_WHAT TO DO:_ Output an exact reproduction of the data.

######

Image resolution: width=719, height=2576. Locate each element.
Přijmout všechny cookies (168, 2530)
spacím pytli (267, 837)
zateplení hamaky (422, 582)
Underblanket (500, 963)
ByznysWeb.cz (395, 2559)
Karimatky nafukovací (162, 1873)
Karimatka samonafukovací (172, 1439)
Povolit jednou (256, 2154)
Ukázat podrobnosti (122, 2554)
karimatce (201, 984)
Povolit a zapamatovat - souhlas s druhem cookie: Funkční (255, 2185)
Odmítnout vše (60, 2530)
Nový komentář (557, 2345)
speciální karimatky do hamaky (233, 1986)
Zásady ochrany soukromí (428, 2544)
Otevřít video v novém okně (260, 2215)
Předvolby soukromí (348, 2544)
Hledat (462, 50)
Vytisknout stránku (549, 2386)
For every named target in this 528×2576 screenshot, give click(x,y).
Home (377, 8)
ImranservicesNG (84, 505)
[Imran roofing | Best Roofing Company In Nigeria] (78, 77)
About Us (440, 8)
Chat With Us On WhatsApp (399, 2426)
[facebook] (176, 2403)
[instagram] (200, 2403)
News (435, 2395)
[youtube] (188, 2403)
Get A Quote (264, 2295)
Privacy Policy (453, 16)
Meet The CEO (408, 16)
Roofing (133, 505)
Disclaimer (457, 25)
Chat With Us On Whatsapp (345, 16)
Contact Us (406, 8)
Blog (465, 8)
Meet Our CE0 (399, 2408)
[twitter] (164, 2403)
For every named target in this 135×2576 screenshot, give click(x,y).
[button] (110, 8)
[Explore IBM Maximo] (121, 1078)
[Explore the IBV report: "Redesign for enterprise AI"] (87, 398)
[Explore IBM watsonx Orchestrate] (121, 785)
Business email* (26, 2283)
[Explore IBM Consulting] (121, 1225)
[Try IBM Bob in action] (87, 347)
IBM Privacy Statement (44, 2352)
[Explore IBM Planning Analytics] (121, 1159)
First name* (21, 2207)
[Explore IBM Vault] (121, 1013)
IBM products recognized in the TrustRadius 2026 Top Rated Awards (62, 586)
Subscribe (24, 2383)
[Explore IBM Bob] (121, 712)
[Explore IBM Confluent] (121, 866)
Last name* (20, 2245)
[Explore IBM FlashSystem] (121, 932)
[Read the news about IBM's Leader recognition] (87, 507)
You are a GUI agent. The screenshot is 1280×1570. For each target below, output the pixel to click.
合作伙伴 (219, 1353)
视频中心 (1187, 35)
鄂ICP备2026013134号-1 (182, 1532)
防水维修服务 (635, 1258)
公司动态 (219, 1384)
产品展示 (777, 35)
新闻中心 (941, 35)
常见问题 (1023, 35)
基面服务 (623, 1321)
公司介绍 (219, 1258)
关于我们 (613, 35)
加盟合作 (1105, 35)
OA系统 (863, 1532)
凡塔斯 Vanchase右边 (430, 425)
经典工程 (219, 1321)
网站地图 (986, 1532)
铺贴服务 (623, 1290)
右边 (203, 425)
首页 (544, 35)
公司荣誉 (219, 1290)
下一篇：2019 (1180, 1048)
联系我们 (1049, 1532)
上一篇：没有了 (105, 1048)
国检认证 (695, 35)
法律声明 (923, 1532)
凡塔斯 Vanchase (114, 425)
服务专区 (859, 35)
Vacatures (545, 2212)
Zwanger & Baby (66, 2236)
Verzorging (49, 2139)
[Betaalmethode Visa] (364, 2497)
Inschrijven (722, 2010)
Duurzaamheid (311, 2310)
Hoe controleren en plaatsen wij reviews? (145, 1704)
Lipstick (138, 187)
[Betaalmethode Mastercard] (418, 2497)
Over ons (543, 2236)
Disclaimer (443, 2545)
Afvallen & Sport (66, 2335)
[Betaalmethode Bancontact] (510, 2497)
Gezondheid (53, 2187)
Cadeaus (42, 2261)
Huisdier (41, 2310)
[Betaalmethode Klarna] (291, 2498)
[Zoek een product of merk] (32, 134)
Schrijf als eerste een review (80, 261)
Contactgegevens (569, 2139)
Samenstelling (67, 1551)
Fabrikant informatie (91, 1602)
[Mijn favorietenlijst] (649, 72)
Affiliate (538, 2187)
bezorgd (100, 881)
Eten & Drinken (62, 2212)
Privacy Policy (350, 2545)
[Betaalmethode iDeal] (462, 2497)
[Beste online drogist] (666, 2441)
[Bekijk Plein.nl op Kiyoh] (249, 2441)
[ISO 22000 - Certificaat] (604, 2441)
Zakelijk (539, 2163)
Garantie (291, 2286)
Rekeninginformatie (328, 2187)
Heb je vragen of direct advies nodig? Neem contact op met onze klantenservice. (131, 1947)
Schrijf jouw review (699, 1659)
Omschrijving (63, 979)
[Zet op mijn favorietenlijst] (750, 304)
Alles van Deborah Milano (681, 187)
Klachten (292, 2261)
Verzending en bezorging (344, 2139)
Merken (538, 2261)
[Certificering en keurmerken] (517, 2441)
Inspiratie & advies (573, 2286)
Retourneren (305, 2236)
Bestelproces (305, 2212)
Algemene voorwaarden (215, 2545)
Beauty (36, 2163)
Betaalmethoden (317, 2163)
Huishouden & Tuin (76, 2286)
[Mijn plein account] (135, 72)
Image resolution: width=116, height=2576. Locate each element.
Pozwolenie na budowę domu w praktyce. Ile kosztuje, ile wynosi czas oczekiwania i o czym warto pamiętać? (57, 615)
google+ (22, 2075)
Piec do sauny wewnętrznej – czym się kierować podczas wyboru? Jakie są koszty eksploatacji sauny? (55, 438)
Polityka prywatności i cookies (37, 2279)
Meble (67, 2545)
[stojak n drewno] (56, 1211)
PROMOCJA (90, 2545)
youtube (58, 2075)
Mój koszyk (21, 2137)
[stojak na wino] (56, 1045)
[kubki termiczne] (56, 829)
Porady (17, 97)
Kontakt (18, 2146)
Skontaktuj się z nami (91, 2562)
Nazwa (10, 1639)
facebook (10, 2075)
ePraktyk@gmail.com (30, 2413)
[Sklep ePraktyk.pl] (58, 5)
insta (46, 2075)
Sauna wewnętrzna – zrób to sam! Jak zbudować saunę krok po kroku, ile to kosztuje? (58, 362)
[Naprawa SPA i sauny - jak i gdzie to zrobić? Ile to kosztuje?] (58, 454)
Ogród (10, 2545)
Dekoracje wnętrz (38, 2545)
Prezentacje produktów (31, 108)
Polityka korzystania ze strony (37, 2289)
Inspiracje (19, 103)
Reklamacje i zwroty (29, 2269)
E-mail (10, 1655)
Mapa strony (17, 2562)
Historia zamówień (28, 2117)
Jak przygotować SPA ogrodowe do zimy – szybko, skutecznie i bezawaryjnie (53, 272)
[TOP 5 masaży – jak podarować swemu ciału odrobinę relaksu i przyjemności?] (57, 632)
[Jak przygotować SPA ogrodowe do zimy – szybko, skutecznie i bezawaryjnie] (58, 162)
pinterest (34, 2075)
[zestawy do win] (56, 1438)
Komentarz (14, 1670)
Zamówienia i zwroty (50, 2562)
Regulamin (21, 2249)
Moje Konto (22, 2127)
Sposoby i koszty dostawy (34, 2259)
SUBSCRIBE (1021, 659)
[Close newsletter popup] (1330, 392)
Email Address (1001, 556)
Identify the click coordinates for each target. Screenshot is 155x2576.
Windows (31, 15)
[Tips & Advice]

######

_WRITTEN REPLY:_
Image resolution: width=719, height=2576. Locate each element.
Přijmout všechny cookies (168, 2530)
spacím pytli (267, 837)
zateplení hamaky (422, 582)
Underblanket (500, 963)
ByznysWeb.cz (395, 2559)
Karimatky nafukovací (162, 1873)
Karimatka samonafukovací (172, 1439)
Povolit jednou (256, 2154)
Ukázat podrobnosti (122, 2554)
karimatce (201, 984)
Povolit a zapamatovat - souhlas s druhem cookie: Funkční (255, 2185)
Odmítnout vše (60, 2530)
Nový komentář (557, 2345)
speciální karimatky do hamaky (233, 1986)
Zásady ochrany soukromí (428, 2544)
Otevřít video v novém okně (260, 2215)
Předvolby soukromí (348, 2544)
Hledat (462, 50)
Vytisknout stránku (549, 2386)
For every named target in this 528×2576 screenshot, give click(x,y).
Home (377, 8)
ImranservicesNG (84, 505)
[Imran roofing | Best Roofing Company In Nigeria] (78, 77)
About Us (440, 8)
Chat With Us On WhatsApp (399, 2426)
[facebook] (176, 2403)
[instagram] (200, 2403)
News (435, 2395)
[youtube] (188, 2403)
Get A Quote (264, 2295)
Privacy Policy (453, 16)
Meet The CEO (408, 16)
Roofing (133, 505)
Disclaimer (457, 25)
Chat With Us On Whatsapp (345, 16)
Contact Us (406, 8)
Blog (465, 8)
Meet Our CE0 (399, 2408)
[twitter] (164, 2403)
For every named target in this 135×2576 screenshot, give click(x,y).
[button] (110, 8)
[Explore IBM Maximo] (121, 1078)
[Explore the IBV report: "Redesign for enterprise AI"] (87, 398)
[Explore IBM watsonx Orchestrate] (121, 785)
Business email* (26, 2283)
[Explore IBM Consulting] (121, 1225)
[Try IBM Bob in action] (87, 347)
IBM Privacy Statement (44, 2352)
[Explore IBM Planning Analytics] (121, 1159)
First name* (21, 2207)
[Explore IBM Vault] (121, 1013)
IBM products recognized in the TrustRadius 2026 Top Rated Awards (62, 586)
Subscribe (24, 2383)
[Explore IBM Bob] (121, 712)
[Explore IBM Confluent] (121, 866)
Last name* (20, 2245)
[Explore IBM FlashSystem] (121, 932)
[Read the news about IBM's Leader recognition] (87, 507)
You are a GUI agent. The screenshot is 1280×1570. For each target below, output the pixel to click.
合作伙伴 (219, 1353)
视频中心 (1187, 35)
鄂ICP备2026013134号-1 (182, 1532)
防水维修服务 (635, 1258)
公司动态 (219, 1384)
产品展示 (777, 35)
新闻中心 (941, 35)
常见问题 (1023, 35)
基面服务 (623, 1321)
公司介绍 (219, 1258)
关于我们 (613, 35)
加盟合作 (1105, 35)
OA系统 (863, 1532)
凡塔斯 Vanchase右边 (430, 425)
经典工程 (219, 1321)
网站地图 (986, 1532)
铺贴服务 (623, 1290)
右边 (203, 425)
首页 (544, 35)
公司荣誉 (219, 1290)
下一篇：2019 (1180, 1048)
联系我们 (1049, 1532)
上一篇：没有了 (105, 1048)
国检认证 (695, 35)
法律声明 (923, 1532)
凡塔斯 Vanchase (114, 425)
服务专区 (859, 35)
Vacatures (545, 2212)
Zwanger & Baby (66, 2236)
Verzorging (49, 2139)
[Betaalmethode Visa] (364, 2497)
Inschrijven (722, 2010)
Duurzaamheid (311, 2310)
Hoe controleren en plaatsen wij reviews? (145, 1704)
Lipstick (138, 187)
[Betaalmethode Mastercard] (418, 2497)
Over ons (543, 2236)
Disclaimer (443, 2545)
Afvallen & Sport (66, 2335)
[Betaalmethode Bancontact] (510, 2497)
Gezondheid (53, 2187)
Cadeaus (42, 2261)
Huisdier (41, 2310)
[Betaalmethode Klarna] (291, 2498)
[Zoek een product of merk] (32, 134)
Schrijf als eerste een review (80, 261)
Contactgegevens (569, 2139)
Samenstelling (67, 1551)
Fabrikant informatie (91, 1602)
[Mijn favorietenlijst] (649, 72)
Affiliate (538, 2187)
bezorgd (100, 881)
Eten & Drinken (62, 2212)
Privacy Policy (350, 2545)
[Betaalmethode iDeal] (462, 2497)
[Beste online drogist] (666, 2441)
[Bekijk Plein.nl op Kiyoh] (249, 2441)
[ISO 22000 - Certificaat] (604, 2441)
Zakelijk (539, 2163)
Garantie (291, 2286)
Rekeninginformatie (328, 2187)
Heb je vragen of direct advies nodig? Neem contact op met onze klantenservice. (131, 1947)
Schrijf jouw review (699, 1659)
Omschrijving (63, 979)
[Zet op mijn favorietenlijst] (750, 304)
Alles van Deborah Milano (681, 187)
Klachten (292, 2261)
Verzending en bezorging (344, 2139)
Merken (538, 2261)
[Certificering en keurmerken] (517, 2441)
Inspiratie & advies (573, 2286)
Retourneren (305, 2236)
Bestelproces (305, 2212)
Algemene voorwaarden (215, 2545)
Beauty (36, 2163)
Betaalmethoden (317, 2163)
Huishouden & Tuin (76, 2286)
[Mijn plein account] (135, 72)
Image resolution: width=116, height=2576. Locate each element.
Pozwolenie na budowę domu w praktyce. Ile kosztuje, ile wynosi czas oczekiwania i o czym warto pamiętać? (57, 615)
google+ (22, 2075)
Piec do sauny wewnętrznej – czym się kierować podczas wyboru? Jakie są koszty eksploatacji sauny? (55, 438)
Polityka prywatności i cookies (37, 2279)
Meble (67, 2545)
[stojak n drewno] (56, 1211)
PROMOCJA (90, 2545)
youtube (58, 2075)
Mój koszyk (21, 2137)
[stojak na wino] (56, 1045)
[kubki termiczne] (56, 829)
Porady (17, 97)
Kontakt (18, 2146)
Skontaktuj się z nami (91, 2562)
Nazwa (10, 1639)
facebook (10, 2075)
ePraktyk@gmail.com (30, 2413)
[Sklep ePraktyk.pl] (58, 5)
insta (46, 2075)
Sauna wewnętrzna – zrób to sam! Jak zbudować saunę krok po kroku, ile to kosztuje? (58, 362)
[Naprawa SPA i sauny - jak i gdzie to zrobić? Ile to kosztuje?] (58, 454)
Ogród (10, 2545)
Dekoracje wnętrz (38, 2545)
Prezentacje produktów (31, 108)
Polityka korzystania ze strony (37, 2289)
Inspiracje (19, 103)
Reklamacje i zwroty (29, 2269)
E-mail (10, 1655)
Mapa strony (17, 2562)
Historia zamówień (28, 2117)
Jak przygotować SPA ogrodowe do zimy – szybko, skutecznie i bezawaryjnie (53, 272)
[TOP 5 masaży – jak podarować swemu ciału odrobinę relaksu i przyjemności?] (57, 632)
[Jak przygotować SPA ogrodowe do zimy – szybko, skutecznie i bezawaryjnie] (58, 162)
pinterest (34, 2075)
[zestawy do win] (56, 1438)
Komentarz (14, 1670)
Zamówienia i zwroty (50, 2562)
Regulamin (21, 2249)
Moje Konto (22, 2127)
Sposoby i koszty dostawy (34, 2259)
SUBSCRIBE (1021, 659)
[Close newsletter popup] (1330, 392)
Email Address (1001, 556)
Identify the click coordinates for each target. Screenshot is 155x2576.
Windows (31, 15)
[Tips & Advice]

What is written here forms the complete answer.